Я поднимаюсь на гору, к монастырскому входу, окованному железом, и мне становится виден двор: он расположен ниже входных ворот, на горной террасе, по которой бегут во все стороны выложенные белым камнем дорожки. Дорожкам этим, наверное, больше трехсот лет, камни в них побелели от времени и воды и похожи на выложенные рядами человеческие черепа.

За зданием, в котором находятся «покои», то есть кельи монахинь и матери игуменьи, виднеется монастырская церковь. А еще дальше, в гору, — службы. Среди служб приметен винный заводик и погреба, — монастырское вино славится в городе, я его пробовал. Сестры во Христе не увлекаются новомодными выдумками с искусственным сбраживанием сусла, у них вино выдержанное. Его с удовольствием берут в рестораны, и на базаре у монастыря есть свой ларек, — торгует в нем старик в подряснике, нанятый для этого напрокат в соседнем мужском монастыре. Старик не удостоен чина ангельского, он просто послушник, но сестры ему доверяют. Тем более, что самим им не пристало торговать плодами земными, а нанимать человека со стороны, наверное, опасно.

Я подхожу к окованным медью воротам и рассматриваю маленький образок богоматери с младенцем, врезанный в дубовый верхний косяк, круглое медное кольцо, висящее над медной же пластиной, вделанной в дверь. Ударом этого кольца о пластину посетители извещают о своем появлении. На уровне моего лица в двери проделано оконце, закрытое с той стороны дубовой доской, скользящей в пазах. Оконце это, в которое не пролезть и кошке, все-таки зарешечено. Это уж, наверное, от соблазна. Тут я примечаю в боковом косяке белую, пластмассовую кнопку электрического звонка — техника пришла и сюда! — но из любопытства трижды ударяю тяжелым кольцом по медному билу.
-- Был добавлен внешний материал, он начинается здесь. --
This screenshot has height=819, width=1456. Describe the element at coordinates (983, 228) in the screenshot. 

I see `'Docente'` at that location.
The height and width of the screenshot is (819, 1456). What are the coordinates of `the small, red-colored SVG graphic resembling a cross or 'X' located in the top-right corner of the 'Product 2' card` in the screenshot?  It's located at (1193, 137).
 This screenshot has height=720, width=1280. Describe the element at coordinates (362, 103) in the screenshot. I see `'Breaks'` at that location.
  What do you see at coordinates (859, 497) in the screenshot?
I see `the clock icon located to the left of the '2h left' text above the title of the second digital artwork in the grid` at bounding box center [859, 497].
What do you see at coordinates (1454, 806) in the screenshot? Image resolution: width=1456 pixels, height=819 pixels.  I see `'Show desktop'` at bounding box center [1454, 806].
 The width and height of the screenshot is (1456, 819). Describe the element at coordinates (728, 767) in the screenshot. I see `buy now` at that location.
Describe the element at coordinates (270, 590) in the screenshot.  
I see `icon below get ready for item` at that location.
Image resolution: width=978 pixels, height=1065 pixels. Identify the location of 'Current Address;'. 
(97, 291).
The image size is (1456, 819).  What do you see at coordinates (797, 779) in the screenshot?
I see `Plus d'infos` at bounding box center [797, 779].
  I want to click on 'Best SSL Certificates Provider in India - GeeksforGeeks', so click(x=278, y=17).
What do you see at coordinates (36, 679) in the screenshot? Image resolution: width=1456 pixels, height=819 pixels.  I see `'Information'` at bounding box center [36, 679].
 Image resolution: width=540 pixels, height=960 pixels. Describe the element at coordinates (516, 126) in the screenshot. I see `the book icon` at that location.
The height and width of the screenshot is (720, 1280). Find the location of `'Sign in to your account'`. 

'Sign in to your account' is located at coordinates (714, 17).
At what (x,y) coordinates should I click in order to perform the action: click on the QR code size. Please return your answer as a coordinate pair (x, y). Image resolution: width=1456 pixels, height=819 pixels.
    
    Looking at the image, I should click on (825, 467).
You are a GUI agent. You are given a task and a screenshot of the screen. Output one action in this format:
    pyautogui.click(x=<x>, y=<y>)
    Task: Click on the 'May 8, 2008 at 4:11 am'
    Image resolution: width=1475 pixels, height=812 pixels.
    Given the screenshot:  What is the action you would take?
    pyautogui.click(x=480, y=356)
Должно быть, этот способ извещения давно не практикуется, так как окошечко в двери распахивается слишком поспешно, да и лицо привратницы, выглядывающее из-под черного клобука, как галка из гнезда, слишком испуганно. Привратнице лет под шестьдесят, лицо ее иссечено морщинами и вдоль и поперек, будто дожди и ветры прорубили в нем борозды, как на камне.

Она молчит и чего-то ждет, вглядываясь в меня испуганными, но колючими глазами. Я догадываюсь: надеется услышать уставное приветствие, указывающее, что пришел верующий. Я тоже молчу.